Consigne donnée:
D'après l'extrait sur Éclats, grâce à qui Victor et Esther se sont-ils connus, et à quelle date ?

Extrait du document:
──────────────────────────────

Erik de Graaf raconte le quotidien d’une époque où vivre si ce n’est survivre était loin d’être simple. Il ne parle pas des grandes opérations militaires, des chefs de guerre de la seconde guerre mondiale. Il parle de gens simples, de civils embarqués pour la plupart dans une aventure sanglante qu’ils n’avaient ou pas voulu voir arriver. Dans Éclats, ce sont les Pays-Bas vaincus et occupés qui en sont le théâtre éloigné finalement de celui de la France si ce n’est pas sa moindre superficie et les conditions d’une défaite qui allait couper en deux provisoirement l’hexagone ouvert, en prime, à une collaboration très efficace avec l’Allemagne. Le pays est occupé une seconde fois après 14-18. Les Juifs y furent tout autant persécutés, la répression sans pitié. De Graaf en évitant toute démonstration spectaculaire témoigne du destin d’une poignée de jeunes gens dont un couple Esther et Victor, après la guerre, qui vont se retrouver et témoigner simplement de leurs épreuves.

La tombe de Chris, un marrant, un copain de Victor, capable de tout pour semer la pagaille. En mai 40 Chris et Victor se sont retrouvés après une guerre perdue où ils n’ont rien pu faire. La reine de Hollande s’est réfugiée en Angleterre. On parle de sabotage. Et puis Chris est mort. Sur sa tombe Victor croise en 1946 Esther son ancienne petite amie. Les questions se bousculent. Que s’est-il passé pour l’un et l’autre ? C’est grâce à Chris qu’ils se sont connus en juin 1939. Victor reprend tout depuis le début de la mobilisation. Les Pays-Bas craignent que l’Allemagne ne respecte pas sa neutralité et celle de la Belgique. Victor et ses amis ne croyaient pas qu’ils feraient vraiment la guerre qui pourtant éclate et dévaste le pays.

Sur une mise en page très ouverte, un découpage aéré, précis, Erik De Graaf, d’un trait sobre, clair, fait parler des anonymes qui vont être à un moment ou à un autre avoir leur conscience en face d’eux. Comment Chris est-il mort ? Quand le quotidien peut-il devenir insupportable ? Quand ferme-t-on les yeux sur l’évidence ? Qu’elle est la bonne cause à l’échelle individuelle avec le risque d’une famille qui peut être détruite ? Il y a deux volumes à ce parcours qui pourrait paraître banal mais qui ne l’est en aucun cas. Sa spontanéité, son authenticité est celle des récits que l’on a pu entendre par des parents ou des grands-parents. Victor sera le fil rouge dont les actes seront la toile de fond du tome 2, Cicatrices. Un moment très fort en émotion simple, sans grandiloquence. Et un épisode de l’Histoire mal connu du public français.

──────────────────────────────

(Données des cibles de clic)
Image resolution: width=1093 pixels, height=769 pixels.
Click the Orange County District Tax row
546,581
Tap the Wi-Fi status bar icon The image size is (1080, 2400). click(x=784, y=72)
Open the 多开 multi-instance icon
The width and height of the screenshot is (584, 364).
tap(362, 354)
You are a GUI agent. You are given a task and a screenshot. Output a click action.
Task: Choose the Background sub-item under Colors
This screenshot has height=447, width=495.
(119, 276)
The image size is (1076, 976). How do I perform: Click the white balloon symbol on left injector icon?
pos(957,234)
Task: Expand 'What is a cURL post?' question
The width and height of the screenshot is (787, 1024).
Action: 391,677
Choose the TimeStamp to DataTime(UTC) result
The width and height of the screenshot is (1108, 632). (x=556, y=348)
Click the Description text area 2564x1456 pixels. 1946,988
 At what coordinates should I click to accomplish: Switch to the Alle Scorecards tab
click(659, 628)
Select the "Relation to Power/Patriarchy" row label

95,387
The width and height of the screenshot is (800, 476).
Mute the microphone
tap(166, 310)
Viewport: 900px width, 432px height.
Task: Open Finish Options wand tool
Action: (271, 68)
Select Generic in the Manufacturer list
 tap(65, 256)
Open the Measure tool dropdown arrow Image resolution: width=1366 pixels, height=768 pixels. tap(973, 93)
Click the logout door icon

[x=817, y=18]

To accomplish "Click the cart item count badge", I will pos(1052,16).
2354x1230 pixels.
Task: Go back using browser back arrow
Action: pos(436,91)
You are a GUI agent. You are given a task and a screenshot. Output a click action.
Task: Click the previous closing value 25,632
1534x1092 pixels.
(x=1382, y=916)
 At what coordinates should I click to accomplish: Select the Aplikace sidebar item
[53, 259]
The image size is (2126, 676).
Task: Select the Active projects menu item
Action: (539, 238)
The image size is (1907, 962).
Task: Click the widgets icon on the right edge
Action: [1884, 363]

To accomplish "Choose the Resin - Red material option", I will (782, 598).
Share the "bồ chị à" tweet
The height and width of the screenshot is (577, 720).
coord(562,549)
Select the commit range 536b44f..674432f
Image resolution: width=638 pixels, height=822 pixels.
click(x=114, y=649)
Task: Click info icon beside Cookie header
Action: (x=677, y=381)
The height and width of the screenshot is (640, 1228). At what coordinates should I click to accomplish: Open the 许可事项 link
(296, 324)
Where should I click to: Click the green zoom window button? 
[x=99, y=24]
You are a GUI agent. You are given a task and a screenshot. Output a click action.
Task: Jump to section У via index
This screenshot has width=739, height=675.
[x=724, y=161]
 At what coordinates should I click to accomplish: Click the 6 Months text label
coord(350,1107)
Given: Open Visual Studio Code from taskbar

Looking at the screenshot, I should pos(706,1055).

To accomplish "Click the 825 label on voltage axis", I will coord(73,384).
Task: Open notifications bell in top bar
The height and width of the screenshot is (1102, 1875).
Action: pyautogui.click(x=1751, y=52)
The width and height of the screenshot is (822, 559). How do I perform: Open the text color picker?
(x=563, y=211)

──────────────────────────────

En réponse:
Victor et Esther se sont connus grâce à Chris, un copain de Victor. C'était en juin 1939.